# Exercise data
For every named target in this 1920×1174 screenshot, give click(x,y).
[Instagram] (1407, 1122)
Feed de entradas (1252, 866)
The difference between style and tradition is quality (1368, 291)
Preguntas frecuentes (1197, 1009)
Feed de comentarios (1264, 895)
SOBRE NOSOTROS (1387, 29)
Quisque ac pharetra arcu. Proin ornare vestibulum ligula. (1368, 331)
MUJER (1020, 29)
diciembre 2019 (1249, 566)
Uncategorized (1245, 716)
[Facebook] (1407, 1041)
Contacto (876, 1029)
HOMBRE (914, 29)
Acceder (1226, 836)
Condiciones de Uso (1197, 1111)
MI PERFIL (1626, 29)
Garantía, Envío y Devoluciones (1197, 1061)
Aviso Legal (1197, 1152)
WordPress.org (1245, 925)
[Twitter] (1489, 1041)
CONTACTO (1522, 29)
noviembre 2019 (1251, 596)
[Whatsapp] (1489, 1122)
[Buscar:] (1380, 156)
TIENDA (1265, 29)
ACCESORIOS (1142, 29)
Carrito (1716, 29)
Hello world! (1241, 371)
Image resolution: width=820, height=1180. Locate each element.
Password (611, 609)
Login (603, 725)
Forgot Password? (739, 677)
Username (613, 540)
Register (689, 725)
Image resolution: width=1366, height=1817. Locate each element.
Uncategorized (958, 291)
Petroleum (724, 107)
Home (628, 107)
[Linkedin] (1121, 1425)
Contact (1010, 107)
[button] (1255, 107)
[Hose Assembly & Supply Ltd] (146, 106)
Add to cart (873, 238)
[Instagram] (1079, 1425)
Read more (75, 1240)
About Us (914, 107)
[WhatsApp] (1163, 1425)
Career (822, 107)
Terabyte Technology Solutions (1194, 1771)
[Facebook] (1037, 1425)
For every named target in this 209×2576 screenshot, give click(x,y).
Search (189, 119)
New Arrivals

# Aim of the exercise
Please reproduce, word for word, every line from the line with "Password (611, 609)" to the final line above, including both ends.

# Response
Password (611, 609)
Login (603, 725)
Forgot Password? (739, 677)
Username (613, 540)
Register (689, 725)
Image resolution: width=1366, height=1817. Locate each element.
Uncategorized (958, 291)
Petroleum (724, 107)
Home (628, 107)
[Linkedin] (1121, 1425)
Contact (1010, 107)
[button] (1255, 107)
[Hose Assembly & Supply Ltd] (146, 106)
Add to cart (873, 238)
[Instagram] (1079, 1425)
Read more (75, 1240)
About Us (914, 107)
[WhatsApp] (1163, 1425)
Career (822, 107)
Terabyte Technology Solutions (1194, 1771)
[Facebook] (1037, 1425)
For every named target in this 209×2576 screenshot, give click(x,y).
Search (189, 119)
New Arrivals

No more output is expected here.